Most of the classes that take in some form part in a Sailfish simulation can define their own command line parameters, which can be used to easily control the simulation. To get a full list of currently supported options, run any Sailfish simulation with --help. Some of the basic settings you might want to play with when starting to work with Sailfish are as follows:

  • --lat_nx=N, --lat_ny=N, --lat_nz=N: set lattice dimensions (width, height and depth, respectively)
  • --precision=X: set the precision of floating-point numbers used in the simulation (single or double). Note that double precision calculations will currently be significantly slower than their single precision counterparts, and might not be supported at all on some older devices.
  • --backend=X: select the backend to be used to run the simulation. Supported values are cuda and opencl. Their availability will depend on the presence of required Python modules in the host system (pyopencl, pycuda).
  • --save_src=FILE: save the generated GPU code to FILE.
  • --use_src=FILE: use the GPU code from FILE instead of the one generated by Sailfish (useful for testing minor changes in the kernel code).
  • --every=N: transfer data from the GPU to the host every N iterations.
  • --output=FILE: base name of the file to which the results of the simulation are to be saved. The default format is npz (numpy).
  • --max_iters=N: the number of iterations the simulation is to be run for.
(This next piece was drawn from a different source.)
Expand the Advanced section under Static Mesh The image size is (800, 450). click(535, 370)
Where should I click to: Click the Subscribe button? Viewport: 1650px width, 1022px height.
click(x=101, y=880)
The --save_src option is particularly useful if you want to learn the basic structure of the GPU code. The Mako template files, which contain the actual code, can be difficult to understand at first. To avoid this complexity, you might want to save the generated compute device code and inspect it in a text editor. The generated code will be automatically formatted to be readable unless the --noformat_src option is specified. The command used to format the code is hardcoded in the codegen module, requires the indent utility, and is set so that the generated code roughly follows the formatting style of the Linux kernel (with longer lines, which can be useful for complex expressions).

Troubleshooting

Debugging Sailfish programs in an interactive debugger.
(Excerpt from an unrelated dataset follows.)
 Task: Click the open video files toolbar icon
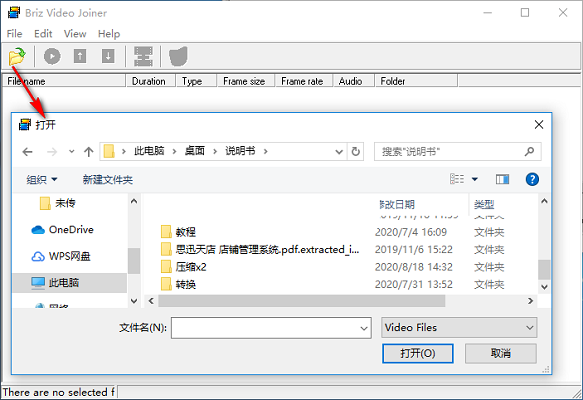(17, 57)
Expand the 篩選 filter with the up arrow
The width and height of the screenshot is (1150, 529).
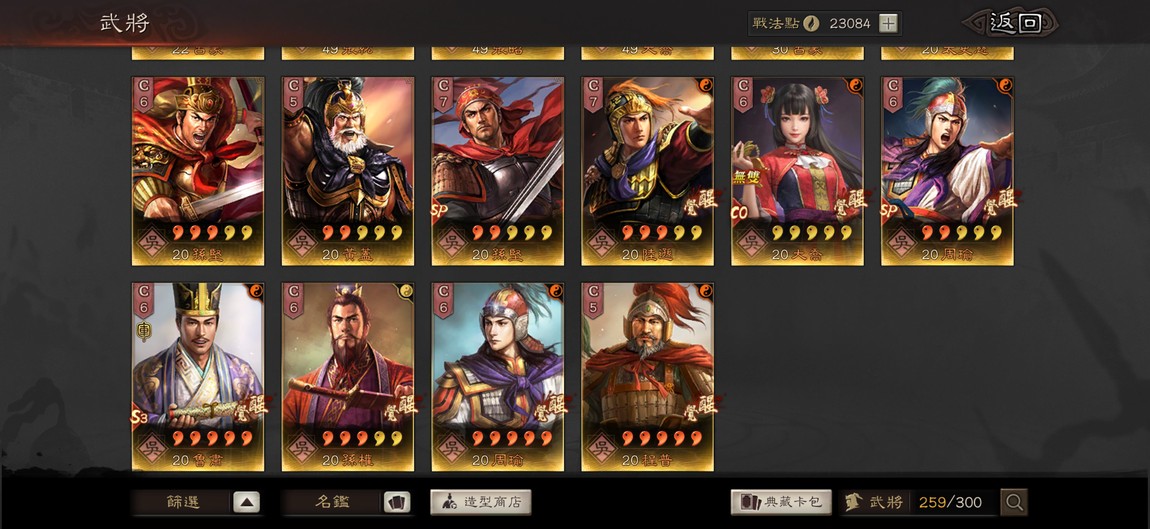(246, 503)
By default, Sailfish simulations are run in multiple processes regardless of whether more than one subdomain is used or not. This can present a challenge to programs such as pudb, which will not be able to easily cross the subprocess boundary. The --debug_single_process option can be used to force the controller, master and subdomain runner to run in a single process. Note that only one subdomain is allowed in this mode, and that the visualization code will still run in a separate process.

My simulation works fine in single precision, but breaks in double precision.

If your simulation runs in double precision, but generates clearly unphysical results that do not appear when it’s run in single precision, it’s possible that the CUDA optimizing compiler is generating broken code. To check whether this is the case, you need to disable all optimizations by running your simulation with the --cuda-nvcc-opts="-Xopencc -O0" command line option. Note that this will significantly decrease the performance of your simulation.